NSCL operates two coupled cyclotrons, which accelerate stable ion beams to energies of up 170 MeV/u. Rare isotope beams are produced by projectile fragmentation and separated in-flight in the A1900 fragment separator. For experiments with high-quality rare isotope beams at an energy of a few MeV/u, the high-energy rare isotope beams are transported to a He gas cell for thermalization, and then sent to the ReA linear post-accelerator for reacceleration. Rare isotope beams in this energy range allow nuclear physics experiments such as low-energy Coulomb excitation and transfer reaction studies as well as for the precise study of astrophysical reactions. The facility has produced over 904 rare isotope beams for experiments, and 65 new isotopes have been discovered at NSCL.

NSCL is a national user facility and has a large user community with over 800 actual, active users in a given year. Most experiments conducted at NSCL involve international collaborations with about 75% of the experiments lead by a US spokesperson.

NSCL provides beams to approximately 30 experiments per year. Experiments are short (~3-7 days) with many changes during and in between experiments. Data acquisition and analysis and simulation framework need to support fast online decision making. Experiments have increased significantly in complexity with an increase of the number of channels read out, often together with high-resolution digitized waveform data. Each experiment can generate up to 10 TB of experimental data set. Storage and backup systems must match such data sizes. Data sets are analyzed on-line during the data acquisition and later off-line either at NSCL or at the spokesperson's institution. Experiments with in-house spokespersons require long-term storage (usually a few years) of the full data set and adequate computing resources for analysis. A computing cluster in the order of 1000 cores dedicated for online analysis is foreseen. Network bandwidths of 100 Gbit/s will be required. External data transfer capabilities must continue to accommodate the needs of a large and distributed user community with increased data set sizes. Data sets are provided to experimenters via magnetic tape, though other methods are available.

NSCL CI supports and enables the Laboratory overall mission. CI includes a broad range of functional areas: business support information technology, networking, accelerator controls, experimental controls and DAQ, and offline simulation and analysis. Internally developed and commercial solutions are used. Systems are primarily managed and maintained by Laboratory personnel. CI challenges include increasing security requirements, Laboratory growth with FRIB planning and construction, and increasing and foreseen experimental needs.

Task list ->
**A.** Transcribe the NSCL passage between "NSCL CI supports" and "foreseen experimental needs.", inclusive.
**B.** According to the NSCL passage, how many new isotopes have been discovered at NSCL?
**C.** Condense the paragraph of the NSCL passage that begins "NSCL CI supports and enables" into a short list, keeping its main facts.
The material after this point comes from a different source.

Data section ->
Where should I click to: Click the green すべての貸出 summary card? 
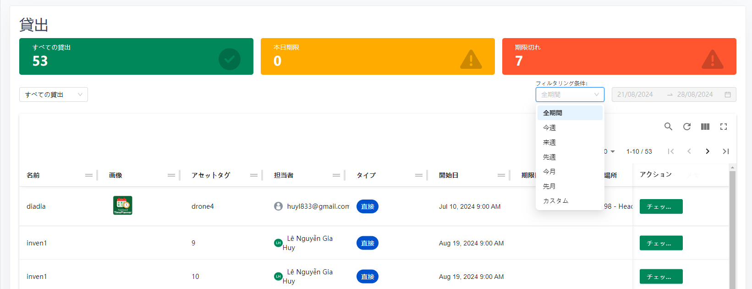136,56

Results of the tasks ->
**A.**
NSCL CI supports and enables the Laboratory overall mission. CI includes a broad range of functional areas: business support information technology, networking, accelerator controls, experimental controls and DAQ, and offline simulation and analysis. Internally developed and commercial solutions are used. Systems are primarily managed and maintained by Laboratory personnel. CI challenges include increasing security requirements, Laboratory growth with FRIB planning and construction, and increasing and foreseen experimental needs.

**B.** 65 new isotopes have been discovered at NSCL.

**C.**
- NSCL CI supports and enables the Laboratory's overall mission.
- Functional areas: business support IT, networking, accelerator controls, experimental controls and DAQ, and offline simulation and analysis.
- Uses both internally developed and commercial solutions.
- Systems are mainly managed and maintained by Laboratory personnel.
- Challenges: increasing security requirements, Laboratory growth with FRIB planning and construction, and increasing and foreseen experimental needs.